A life cycle analysis is a review of the product from “birth” to “death” and its impact through each step along the way. First, let’s take a look at some of the least renewable fabrics.

Fabrics To Avoid

  • 1.) Polyester

    A variety of products can be made from forms of polyester: t-shirts, blankets, rope, conveyor belts, and bottles. It is widely used in clothing items, which you may notice by looking at the tags in your closet. However, this isn’t a particularly good thing.

    Most polyesters are non-biodegradable, meaning that it may take anywhere from 20 and 200 years to break down if it’s put into the landfill. Polyester is partially derived from oil, which is a major source of pollution. In the United States alone, the oil and gas industry emits about 8 million metric tons of methane (a greenhouse gas) into the air per year.

    Large amounts of water are used for cooling in the energy-intensive process used to produce polyester. This can be dangerous in areas of water scarcity, resulting in reduced access to clean drinking water. Not to mention, the excess water from production is full of chemical dyes that can cause harm to plants, animals, and humans.

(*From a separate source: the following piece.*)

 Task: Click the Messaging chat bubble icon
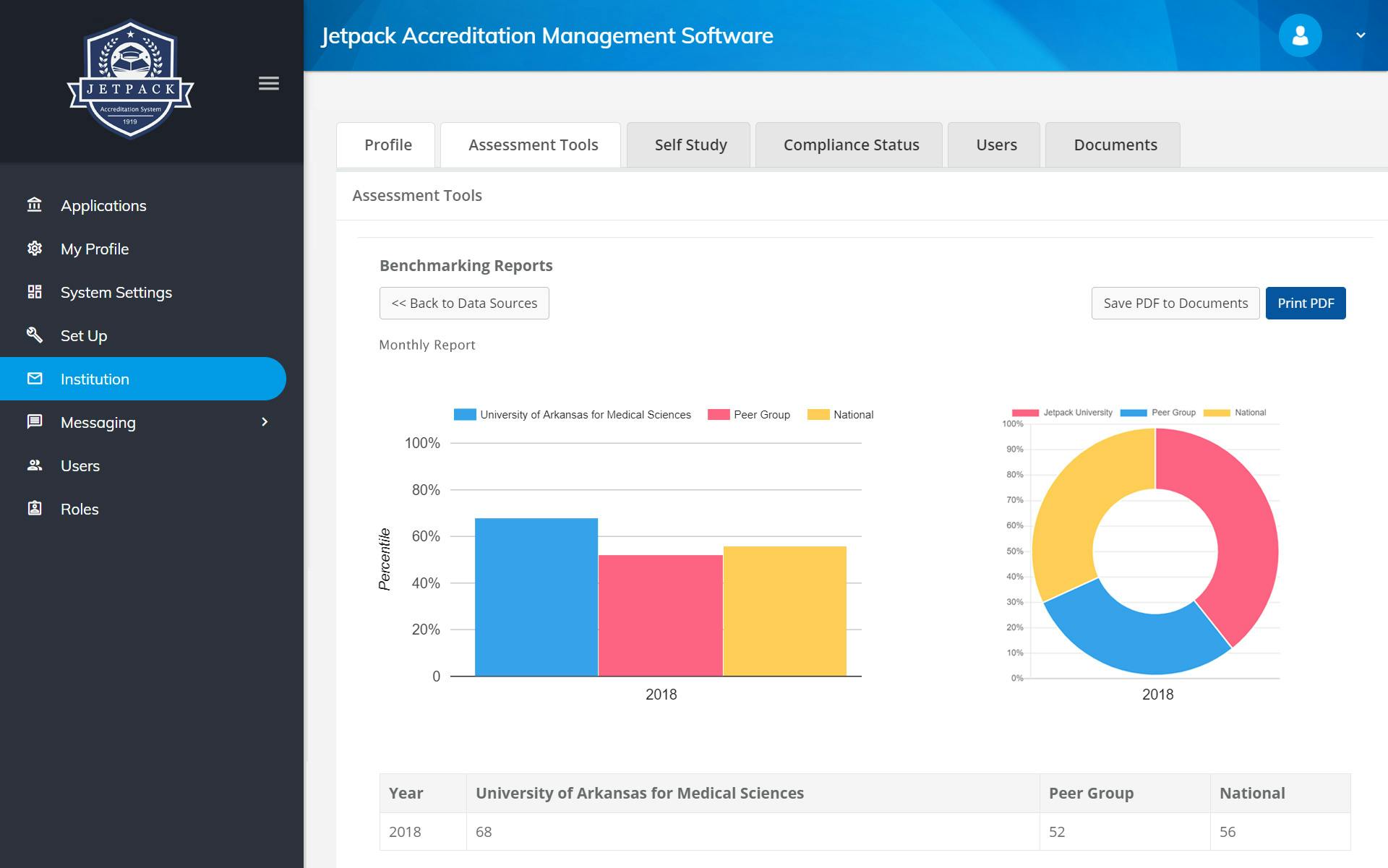(34, 422)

    If all of this wasn’t enough, polyester also releases microplastics through use and especially during washing. Each washing cycle may release over 700,000 mini plastic fibers into the environment. Microplastics add to pollution and are harmful to marine life when ingested.

  • 2.) Acrylic

    Some of the most common uses for acrylic fabric are sweaters, hats, gloves, and area rugs. It’s known for its warmth, hence its use in winter clothing. The environmental and health impacts may not give you as warm of a feeling.

    Acrylic production involves highly toxic chemicals that can be dangerous to the health of factory workers. The key ingredient, acrylonitrile, can enter the wearer’s body through skin contact or inhalation. Imagine that, wearing a certain fabric could be harmful to your health!

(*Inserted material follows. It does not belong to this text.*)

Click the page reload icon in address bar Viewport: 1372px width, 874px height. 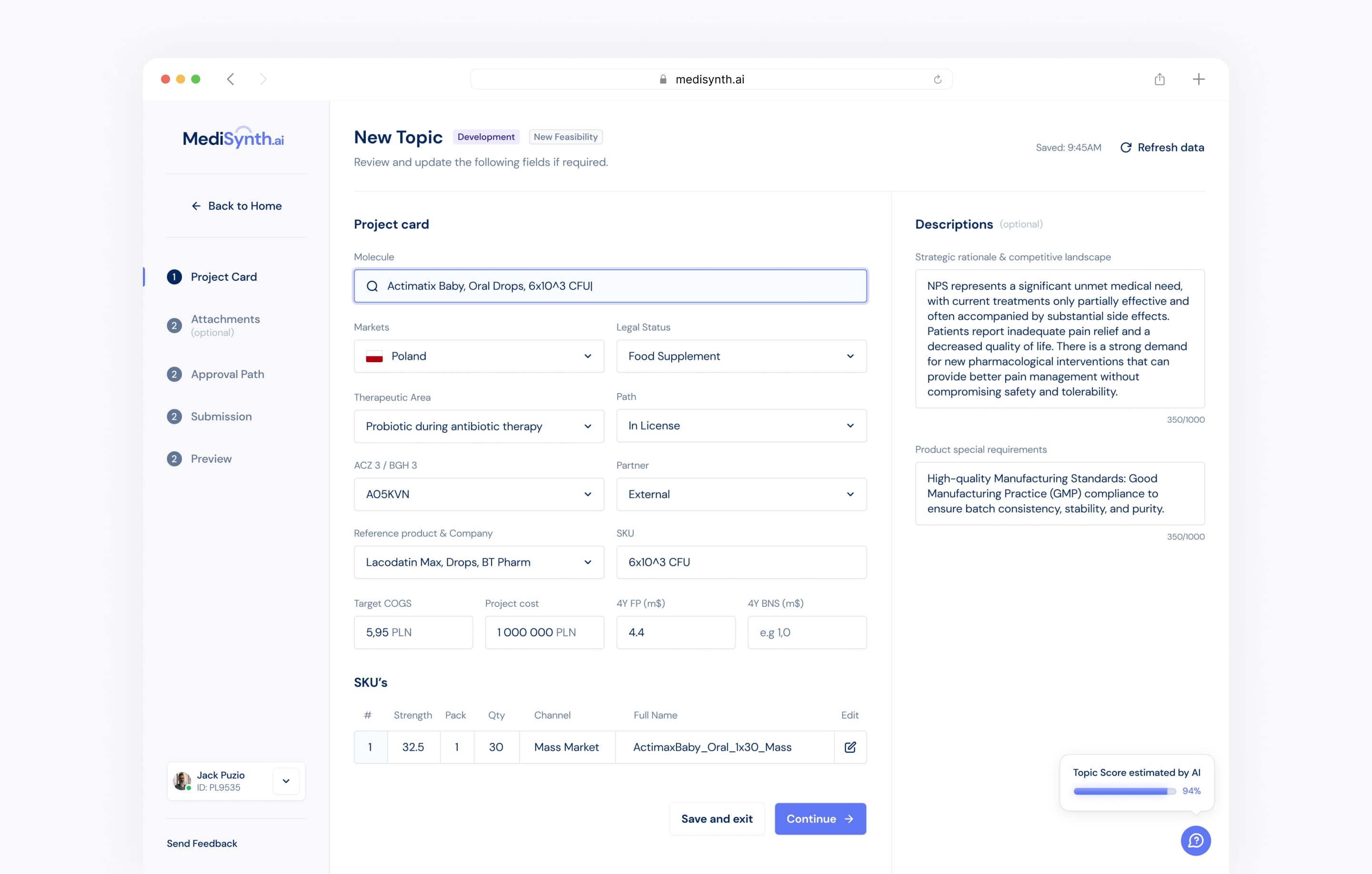point(937,79)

    Additionally, acrylic is not easily recycled and can lay in a landfill for up to 200 years before biodegrading, similar to its synthetic sibling, polyester. Estimates suggest that as much as 20% to 35% of all primary source microplastics in the marine environment are fibers from use of synthetic clothing.

    So, acrylic production and use is harmful to the health of humans, the environment, and animals. What more convincing do you need to avoid buying it?

  • 3.) Cotton (Conventional)

    Cotton is one of the most common fabrics used in clothing. It’s super breathable and probably makes up most of the blue jeans and t-shirts in your closet. Conventional cotton production poses many problems for people and the environment.

    It takes 1,931 liters of irrigation water and 6,003 liters of rainwater to produce enough cotton for a t-shirt and pair of jeans. The excess water is then polluted with chemicals and dyes. These hazardous materials are expensive to dispose of properly, so many companies end up polluting the riverways instead so their products can remain cheap.

    Conventional cotton consumes 16.1% of the world’s insecticide sales and 5.7% of global pesticides. These chemicals increase global warming impact and harm our soil health, water supplies, and the health of farmers.

    An example of the “true cost” of cotton production can be seen in the Aral Sea basin, which was sucked dry in 2014 due to the amount of water needed in the cotton production process. Commenting on the incident, environmental activist Vandana Shiva stated that “the fashion industry is one of the most polluting industries in the world, causing human misery, enormous cost of life and gigantic environmental devastation.”

Fabrics of The Future

  • Tips for Shopping Renewable Fabrics

    Look for brands that prioritize renewable materials such as organic cotton, hemp, linen, Tencel, rPET, and Econyl. For natural fibers, certification like GOTS (Global Organic Textile Standard) ensures that the production process is eco-friendly.

    By choosing renewable fabrics, you can make a positive impact on the environment. Always check fabric labels and shop for materials that align with your values!

  • 1) Piñatex Fabric

    This material is made from pineapple leaves and is considered a renewable alternative to leather. The use of pineapple leaves is an excellent support to the agricultural industry, but it’s important to note that Piñatex does contain petroleum, which hinders its biodegradability.

    If demand for Piñatex grows, this could create an issue for ecosystems in the area. More forests would be cleared to plant pineapples in their place.

    2) Qmonos Fabric

    This material is synthetic spider silk. It is extremely strong and renewable! It’s created by replicating spider silk proteins without the use of animals. Since the material is created synthetically, it is also biodegradable!